En donde había una pequeña vitrina desde la que nos miraba una pequeña
virgen de loza que nos recordaba que, en aquel punto exacto, el libertador de nuestro
pequeño pueblo le había hecho la solemne promesa a la virgen del Carmen;
Patrona del ejército, de levantarle un templo, si es que la larga campaña de
independencia culminaba a favor de los nuestros, hay ahora una mega carretera.
Una rotonda que a pesar de lo rebuscada nos conduce a todas partes...aunque no
siempre hacía delante. La carretera se eleva sobre las cabezas de quienes
todavía caminan, de quienes esperando algo mejor se quedaron mucho más tiempo
del esperado a la orilla del camino. Bajo un puente que une el pasado con el
presente se levantó un mundo en donde ya no solo los indigentes simularon su
abrigo. Allí viven niños jugando con sus animales, canjeando sus escasas
moneditas por caramelos en los almacenes que brotaron en los no siempre
pavimentados pasajes de las casas prefabricadas que fueron conformándose a la
vez que se constituían como una villa miseria que no le pertenece a nadie.
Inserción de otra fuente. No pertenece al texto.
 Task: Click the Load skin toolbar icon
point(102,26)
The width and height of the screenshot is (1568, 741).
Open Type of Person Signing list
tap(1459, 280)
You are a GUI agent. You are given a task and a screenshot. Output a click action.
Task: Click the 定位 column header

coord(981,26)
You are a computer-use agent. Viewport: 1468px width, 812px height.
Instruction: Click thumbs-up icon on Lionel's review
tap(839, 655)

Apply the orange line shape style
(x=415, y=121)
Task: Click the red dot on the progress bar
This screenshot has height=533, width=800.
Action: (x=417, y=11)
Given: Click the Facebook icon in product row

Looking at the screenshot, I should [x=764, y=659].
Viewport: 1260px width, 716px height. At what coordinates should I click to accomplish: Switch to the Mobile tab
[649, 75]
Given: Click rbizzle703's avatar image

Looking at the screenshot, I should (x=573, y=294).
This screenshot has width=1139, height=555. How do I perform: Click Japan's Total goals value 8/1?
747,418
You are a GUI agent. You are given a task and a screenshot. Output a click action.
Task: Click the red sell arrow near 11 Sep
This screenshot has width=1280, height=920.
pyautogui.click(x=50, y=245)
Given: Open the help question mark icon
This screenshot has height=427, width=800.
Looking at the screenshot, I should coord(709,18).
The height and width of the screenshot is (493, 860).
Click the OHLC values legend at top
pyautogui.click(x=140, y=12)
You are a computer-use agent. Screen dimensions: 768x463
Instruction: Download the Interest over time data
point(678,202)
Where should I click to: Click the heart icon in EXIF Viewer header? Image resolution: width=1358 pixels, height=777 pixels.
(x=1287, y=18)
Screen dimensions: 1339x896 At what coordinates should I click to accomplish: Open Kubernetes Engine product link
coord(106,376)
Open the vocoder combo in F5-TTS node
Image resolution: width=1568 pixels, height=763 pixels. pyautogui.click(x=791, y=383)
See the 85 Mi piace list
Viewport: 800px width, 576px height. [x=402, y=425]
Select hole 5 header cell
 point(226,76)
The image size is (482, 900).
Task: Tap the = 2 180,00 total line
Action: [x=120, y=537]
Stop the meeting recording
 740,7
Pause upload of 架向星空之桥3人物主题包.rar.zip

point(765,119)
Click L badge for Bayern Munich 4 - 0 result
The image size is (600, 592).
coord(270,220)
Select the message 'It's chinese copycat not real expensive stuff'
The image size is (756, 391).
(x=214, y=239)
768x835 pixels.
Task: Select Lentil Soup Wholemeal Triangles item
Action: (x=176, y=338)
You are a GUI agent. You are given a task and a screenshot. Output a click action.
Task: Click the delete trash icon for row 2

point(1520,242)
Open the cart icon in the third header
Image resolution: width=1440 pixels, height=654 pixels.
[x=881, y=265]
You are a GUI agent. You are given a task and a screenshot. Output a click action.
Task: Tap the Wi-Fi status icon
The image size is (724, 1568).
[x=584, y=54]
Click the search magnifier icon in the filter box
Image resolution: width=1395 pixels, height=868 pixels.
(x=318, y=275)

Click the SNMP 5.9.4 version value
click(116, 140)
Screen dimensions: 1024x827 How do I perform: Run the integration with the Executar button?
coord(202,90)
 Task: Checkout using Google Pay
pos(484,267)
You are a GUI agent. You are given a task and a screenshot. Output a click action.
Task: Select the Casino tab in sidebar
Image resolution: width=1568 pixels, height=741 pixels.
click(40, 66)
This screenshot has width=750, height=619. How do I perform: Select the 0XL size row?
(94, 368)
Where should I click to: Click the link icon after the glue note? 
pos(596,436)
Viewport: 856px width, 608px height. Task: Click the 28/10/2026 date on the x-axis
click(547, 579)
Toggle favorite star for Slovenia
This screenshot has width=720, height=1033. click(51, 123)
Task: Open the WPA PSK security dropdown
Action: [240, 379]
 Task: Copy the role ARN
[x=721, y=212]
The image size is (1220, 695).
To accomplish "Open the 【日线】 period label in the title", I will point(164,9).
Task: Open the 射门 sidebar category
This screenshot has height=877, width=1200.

Dice
el alcalde de turno que aquellos terrenos tienen otros dueños y que tarde o
temprano será erradicada tanta necesidad que opaca el progreso de este pueblo
chico que poco a poco ve caer sus fronteras.
Las rotondas, las autopistas y los enormes centros comerciales parecen ser el rumbo que señala el progreso. No del todo avergonzados descubrimos que vivíamos dentro de una burbuja, que nos habían levantado muros infranqueables para aquellos que creían que estos valles no tenían potreros. No pocas generaciones crecieron mirándose el ombligo sin saber, ver o escuchar a otros y otras que tarde o temprano tendrían que llegar. Llegaron entonces atiborrados de hijos y de hijas que ven el cielo, la nieve y la sangre con matices muy distintos a la manera en que lo habían visto nuestros propios hijos. No pocos se habían negado a ver la pobreza que decanta en delincuencia, los éxodos que fueron y que serán donde los desterrados poco a poco comenzaron a votar las fronteras. Acostumbrábamos a fijar la mirada lejos, muy lejos de nuestros vecinos, no imaginamos nunca que justo a nuestro lado poco a poco nos iríamos con ellos amalgamando. Y es que nunca fuimos tanto lo que debimos ser como ahora que somos esta mezcla de olores y colores que nos definen.
Ahora es tiempo de contarnos nuestras propias Historias. De ponernos al día de aquellas ficciones que antaño nos dividían. Qué otra cosa se puede hacer cuando comenzamos a vivir al fin todos juntos. Mirarnos sin los argumentos que otros para nosotros escribieron, aprender a ser desde el resentimiento que tan bien nos define, a nosotros y a quienes vienen desde el otro lado de las fronteras. Nos miran y los miramos con desconfianza y es que es tan poco lo que aún nos conocemos, pero ya no están aquellas paredes que hasta ayer nos impedían conocernos, ya queda poco de aquellas ideas erradas que nos hacían pensar en la superioridad económica o social de tribus que no llegaran nunca a ser de verdad como las cosmopolitas urbes que les conquistaron no solo la fe, sino que también la identidad común, el sentido de pertenencia que casi recién nacido los arropa y nos arropa a nosotros que poco a poco vemos a los recién llegados como una parte importante que no conocíamos de nosotros mismos.